課題 => カサルダリガ司教の訃報記事を、最後の文のあとから書き継いでください。

対象の文章 =>
┌────────

ブラジルの貧者に聖職を捧げたカサルダリガ司教が死去

  伯アマゾニア南部のマトグロッソ州(サンフェリックス・ド)アラグアイアで半生を過ごし、貧者や先住民族のために闘い「人民の司教」と呼ばれたペドロ・カサルダリガ司教(92)が8月8日、入院していたサンパウロの病院で呼吸疾患により死去した。

 カサルダリガは1928年、西国カタルーニャ州に生まれ、45年クラレト修道会に入る。68年布教のためアラグアイアに行き、同地に留まることを決意。ローマ教皇庁から70年に司教に任命された。

 71年、『大土地所有制および社会的疎外との闘いにおけるアマゾニアの一教会』という文書を発表。ブラジルの土地問題についての歴史的重要文書として今も評価されている。司教は「土地無し農民運動」(MST)を積極的に支援した。82年には著書『新しい人間の風貌』を刊行した。

 85年には、レーガン米政権に内戦を仕掛けられていたサンディ二スタ革命体制のニカラグアを訪問。墨チアパス州で94年に起きたサパティスタ民族解放軍(EZLN)の武装蜂起を支持。90年代に『キューバ全体的革命への愛の宣言』も発表した。

└────────

抜粋資料 =>

┌────────

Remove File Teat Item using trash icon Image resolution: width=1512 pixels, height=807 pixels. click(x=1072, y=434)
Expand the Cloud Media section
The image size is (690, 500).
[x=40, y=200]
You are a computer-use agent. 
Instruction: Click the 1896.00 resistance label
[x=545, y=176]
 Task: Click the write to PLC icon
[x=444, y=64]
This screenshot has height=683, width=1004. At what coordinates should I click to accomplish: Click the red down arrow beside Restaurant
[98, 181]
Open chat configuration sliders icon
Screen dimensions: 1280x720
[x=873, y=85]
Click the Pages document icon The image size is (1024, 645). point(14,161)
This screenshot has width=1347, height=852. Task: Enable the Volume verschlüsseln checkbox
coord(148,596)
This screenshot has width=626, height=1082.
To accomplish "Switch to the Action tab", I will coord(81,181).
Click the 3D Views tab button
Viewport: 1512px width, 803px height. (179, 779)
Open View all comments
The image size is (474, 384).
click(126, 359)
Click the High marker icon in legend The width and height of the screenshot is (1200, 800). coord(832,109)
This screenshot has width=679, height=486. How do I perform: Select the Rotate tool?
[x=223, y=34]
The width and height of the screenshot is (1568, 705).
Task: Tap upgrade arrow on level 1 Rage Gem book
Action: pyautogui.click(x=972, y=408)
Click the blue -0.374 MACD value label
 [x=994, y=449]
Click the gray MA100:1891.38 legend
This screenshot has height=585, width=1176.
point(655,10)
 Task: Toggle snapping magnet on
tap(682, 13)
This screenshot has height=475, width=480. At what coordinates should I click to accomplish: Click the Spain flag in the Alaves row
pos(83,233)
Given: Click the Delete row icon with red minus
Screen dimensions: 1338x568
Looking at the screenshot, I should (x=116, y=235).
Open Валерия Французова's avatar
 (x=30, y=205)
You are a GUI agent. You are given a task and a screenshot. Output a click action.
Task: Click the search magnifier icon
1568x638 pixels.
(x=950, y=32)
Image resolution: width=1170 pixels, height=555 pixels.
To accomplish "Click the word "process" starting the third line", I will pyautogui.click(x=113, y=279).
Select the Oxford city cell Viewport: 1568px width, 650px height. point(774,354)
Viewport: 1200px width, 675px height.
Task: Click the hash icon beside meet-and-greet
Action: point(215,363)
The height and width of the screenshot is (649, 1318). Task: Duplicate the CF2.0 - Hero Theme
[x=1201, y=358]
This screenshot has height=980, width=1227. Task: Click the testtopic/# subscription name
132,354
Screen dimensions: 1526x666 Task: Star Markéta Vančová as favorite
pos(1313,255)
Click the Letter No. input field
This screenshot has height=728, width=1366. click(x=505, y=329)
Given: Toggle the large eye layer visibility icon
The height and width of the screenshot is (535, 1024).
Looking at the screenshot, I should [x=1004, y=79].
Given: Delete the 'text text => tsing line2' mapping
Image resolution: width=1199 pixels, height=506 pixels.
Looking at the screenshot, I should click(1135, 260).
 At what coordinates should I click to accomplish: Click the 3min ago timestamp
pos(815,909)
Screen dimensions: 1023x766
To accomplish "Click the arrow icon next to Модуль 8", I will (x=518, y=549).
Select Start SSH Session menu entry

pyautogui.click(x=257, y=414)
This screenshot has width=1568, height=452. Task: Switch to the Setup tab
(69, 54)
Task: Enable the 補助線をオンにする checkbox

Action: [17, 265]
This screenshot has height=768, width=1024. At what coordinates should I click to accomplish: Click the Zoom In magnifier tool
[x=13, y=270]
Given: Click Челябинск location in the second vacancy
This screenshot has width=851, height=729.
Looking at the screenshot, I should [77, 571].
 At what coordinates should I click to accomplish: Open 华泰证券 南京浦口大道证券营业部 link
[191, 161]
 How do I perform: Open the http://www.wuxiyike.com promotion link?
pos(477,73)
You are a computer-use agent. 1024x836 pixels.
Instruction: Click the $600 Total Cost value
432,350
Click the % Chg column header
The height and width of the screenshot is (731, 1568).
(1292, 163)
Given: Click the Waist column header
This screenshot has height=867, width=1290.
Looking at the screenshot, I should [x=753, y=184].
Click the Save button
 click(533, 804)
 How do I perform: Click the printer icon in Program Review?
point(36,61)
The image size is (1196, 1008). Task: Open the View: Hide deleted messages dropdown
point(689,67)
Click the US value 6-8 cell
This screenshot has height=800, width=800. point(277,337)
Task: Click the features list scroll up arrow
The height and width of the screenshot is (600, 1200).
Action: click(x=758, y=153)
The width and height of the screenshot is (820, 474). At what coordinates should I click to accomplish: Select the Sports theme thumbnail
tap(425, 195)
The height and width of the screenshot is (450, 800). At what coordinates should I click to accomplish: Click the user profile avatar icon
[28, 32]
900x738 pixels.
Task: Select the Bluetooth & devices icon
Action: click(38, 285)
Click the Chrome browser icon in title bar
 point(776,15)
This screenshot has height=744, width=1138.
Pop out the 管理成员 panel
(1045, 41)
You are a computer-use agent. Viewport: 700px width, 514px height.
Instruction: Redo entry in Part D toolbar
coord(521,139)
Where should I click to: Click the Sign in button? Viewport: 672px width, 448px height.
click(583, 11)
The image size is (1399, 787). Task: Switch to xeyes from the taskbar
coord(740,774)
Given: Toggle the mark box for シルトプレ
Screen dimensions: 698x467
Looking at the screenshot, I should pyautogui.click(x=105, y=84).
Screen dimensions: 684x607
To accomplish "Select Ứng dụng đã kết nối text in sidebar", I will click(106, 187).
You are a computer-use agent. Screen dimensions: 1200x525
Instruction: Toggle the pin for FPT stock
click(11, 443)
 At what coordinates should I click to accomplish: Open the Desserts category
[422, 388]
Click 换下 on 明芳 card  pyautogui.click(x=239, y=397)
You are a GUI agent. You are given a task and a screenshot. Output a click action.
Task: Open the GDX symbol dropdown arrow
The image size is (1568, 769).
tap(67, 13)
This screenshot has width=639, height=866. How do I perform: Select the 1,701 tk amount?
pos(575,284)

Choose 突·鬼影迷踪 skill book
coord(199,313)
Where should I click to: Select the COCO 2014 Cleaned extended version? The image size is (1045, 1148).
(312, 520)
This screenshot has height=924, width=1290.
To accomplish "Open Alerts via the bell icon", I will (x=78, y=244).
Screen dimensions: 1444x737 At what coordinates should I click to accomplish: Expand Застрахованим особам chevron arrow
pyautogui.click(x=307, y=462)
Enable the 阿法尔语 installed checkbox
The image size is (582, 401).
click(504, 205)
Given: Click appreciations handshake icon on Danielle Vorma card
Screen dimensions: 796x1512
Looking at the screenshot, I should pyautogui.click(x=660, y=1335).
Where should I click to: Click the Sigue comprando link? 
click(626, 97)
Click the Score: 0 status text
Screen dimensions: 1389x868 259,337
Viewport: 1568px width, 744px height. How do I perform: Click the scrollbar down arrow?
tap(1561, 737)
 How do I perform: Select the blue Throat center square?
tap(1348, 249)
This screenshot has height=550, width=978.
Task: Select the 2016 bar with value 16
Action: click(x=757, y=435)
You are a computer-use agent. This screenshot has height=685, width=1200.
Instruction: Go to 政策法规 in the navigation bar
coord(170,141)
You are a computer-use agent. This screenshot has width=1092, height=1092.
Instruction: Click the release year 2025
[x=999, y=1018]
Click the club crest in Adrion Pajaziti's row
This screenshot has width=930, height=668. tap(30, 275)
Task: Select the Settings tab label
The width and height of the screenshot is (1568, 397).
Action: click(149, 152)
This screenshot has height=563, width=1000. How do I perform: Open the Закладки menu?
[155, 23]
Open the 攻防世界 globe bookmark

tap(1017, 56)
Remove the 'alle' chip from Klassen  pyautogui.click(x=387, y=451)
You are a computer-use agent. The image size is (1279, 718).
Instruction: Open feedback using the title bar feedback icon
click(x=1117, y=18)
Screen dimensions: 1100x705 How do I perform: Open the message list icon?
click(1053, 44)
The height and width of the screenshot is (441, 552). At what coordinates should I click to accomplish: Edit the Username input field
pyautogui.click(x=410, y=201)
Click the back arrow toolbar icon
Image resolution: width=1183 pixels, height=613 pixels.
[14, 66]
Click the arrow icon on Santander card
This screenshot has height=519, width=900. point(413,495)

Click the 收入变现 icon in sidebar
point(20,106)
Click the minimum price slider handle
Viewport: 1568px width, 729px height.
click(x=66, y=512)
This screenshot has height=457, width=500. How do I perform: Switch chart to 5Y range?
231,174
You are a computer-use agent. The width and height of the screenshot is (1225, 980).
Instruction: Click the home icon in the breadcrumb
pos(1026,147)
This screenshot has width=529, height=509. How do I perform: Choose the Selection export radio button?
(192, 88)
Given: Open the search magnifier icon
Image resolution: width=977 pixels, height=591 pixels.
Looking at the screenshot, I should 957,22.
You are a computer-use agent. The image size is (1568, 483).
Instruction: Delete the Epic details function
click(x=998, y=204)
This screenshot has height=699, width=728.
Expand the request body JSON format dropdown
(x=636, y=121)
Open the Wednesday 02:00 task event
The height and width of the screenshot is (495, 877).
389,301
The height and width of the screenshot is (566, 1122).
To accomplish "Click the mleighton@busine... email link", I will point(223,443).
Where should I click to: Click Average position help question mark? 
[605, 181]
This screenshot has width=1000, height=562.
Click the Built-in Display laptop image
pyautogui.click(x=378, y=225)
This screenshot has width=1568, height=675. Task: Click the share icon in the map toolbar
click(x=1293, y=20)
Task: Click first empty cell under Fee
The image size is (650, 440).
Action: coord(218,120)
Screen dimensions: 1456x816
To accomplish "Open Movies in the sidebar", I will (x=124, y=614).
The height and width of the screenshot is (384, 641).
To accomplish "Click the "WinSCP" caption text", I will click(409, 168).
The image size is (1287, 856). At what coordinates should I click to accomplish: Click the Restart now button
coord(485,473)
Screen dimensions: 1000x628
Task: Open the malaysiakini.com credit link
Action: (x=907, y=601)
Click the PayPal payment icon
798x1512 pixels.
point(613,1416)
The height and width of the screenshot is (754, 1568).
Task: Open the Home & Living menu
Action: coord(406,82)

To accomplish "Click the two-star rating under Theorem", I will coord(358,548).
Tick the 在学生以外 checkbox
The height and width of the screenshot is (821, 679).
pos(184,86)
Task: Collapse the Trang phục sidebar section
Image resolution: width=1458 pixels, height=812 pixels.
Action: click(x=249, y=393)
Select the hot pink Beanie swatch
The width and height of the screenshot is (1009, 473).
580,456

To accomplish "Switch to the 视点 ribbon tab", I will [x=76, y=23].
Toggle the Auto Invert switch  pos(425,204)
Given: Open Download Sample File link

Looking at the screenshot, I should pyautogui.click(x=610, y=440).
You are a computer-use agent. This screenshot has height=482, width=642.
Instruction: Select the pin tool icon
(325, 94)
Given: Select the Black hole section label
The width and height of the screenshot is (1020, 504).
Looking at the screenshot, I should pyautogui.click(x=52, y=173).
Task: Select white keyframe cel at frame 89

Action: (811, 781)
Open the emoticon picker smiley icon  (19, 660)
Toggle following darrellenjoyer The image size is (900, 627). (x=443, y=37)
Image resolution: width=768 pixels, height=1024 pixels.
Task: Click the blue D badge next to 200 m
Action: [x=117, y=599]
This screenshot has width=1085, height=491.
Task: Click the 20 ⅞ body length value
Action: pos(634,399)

└────────

解答 =>
 「解放の神学」の実践者だったが、「マルクス主義傾斜」と見なされ、88年にはヨハネ=パウロ2世教皇からヴァティカンに呼ばれ、喚問された。

 司教は風土病マラリアに8回もかかり、75歳だった2003年にはパーキンソン病を患う。定年でもあり、ヴァティカンに引退を申し出たが、その後も司教的立場で活動を続けた。

 だがパーキンソン病に起因する呼吸疾患で肺を痛め、さる8月4日からサンパウロの病院に入院していた。死の報を受け、ラ米司教会議やラ米各国教会組織は哀悼の意を表した。

 司教の遺体は、ニカラグア訪問時に贈られたマントで覆われた。また伯先住民が作った十字架が首に懸けられた。遺体は、故人が司教人生をかけたアラグアイアに埋葬される。